**ASSIGNED TASK**. Everything from the line with "The height and" to the last line of the listing must be retyped exactly, both ends included, with the pictures dropped.

**SUPPLIED ENTRIES**.
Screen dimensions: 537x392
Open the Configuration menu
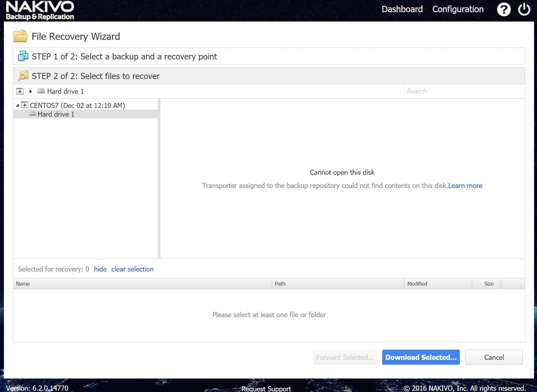(x=458, y=9)
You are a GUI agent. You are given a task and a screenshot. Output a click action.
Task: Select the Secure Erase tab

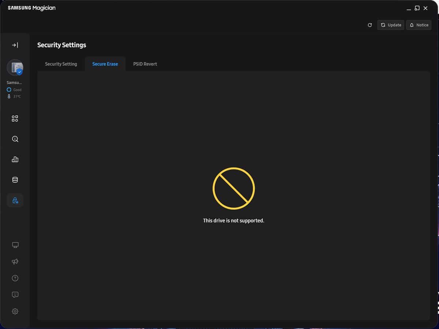click(105, 64)
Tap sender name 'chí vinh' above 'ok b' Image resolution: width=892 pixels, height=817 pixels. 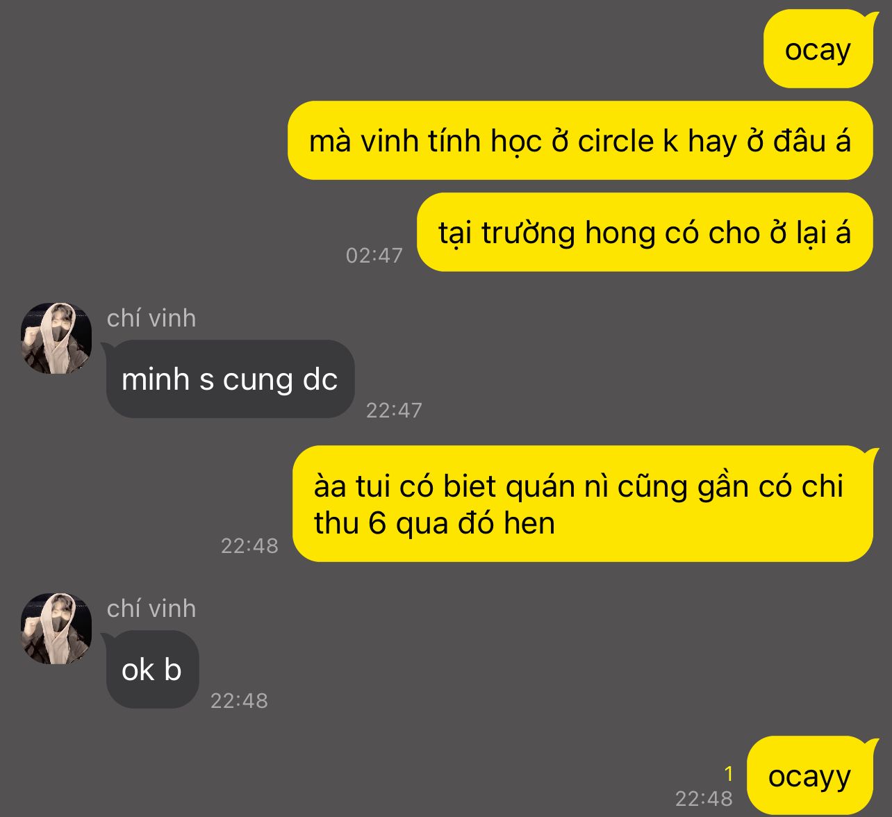151,609
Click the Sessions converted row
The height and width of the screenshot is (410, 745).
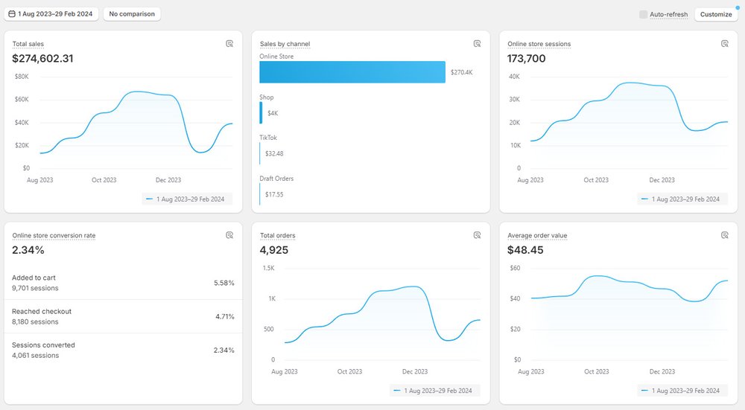(x=123, y=350)
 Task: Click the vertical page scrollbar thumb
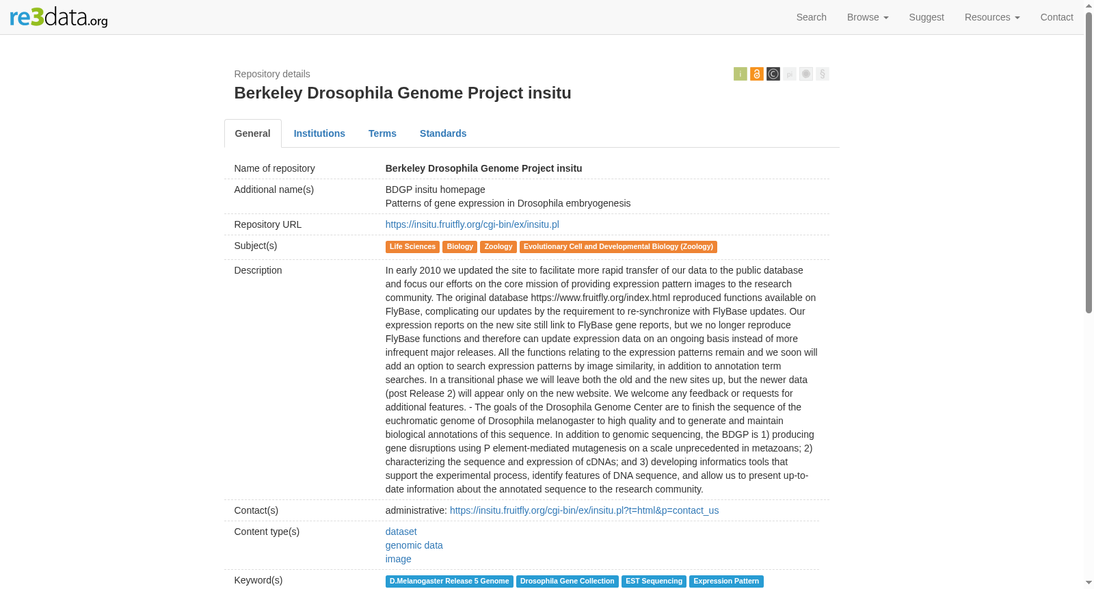click(1089, 162)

**TASK SOLUTION**.
The height and width of the screenshot is (410, 745).
(x=123, y=350)
 Task: Click the vertical page scrollbar thumb
click(1089, 162)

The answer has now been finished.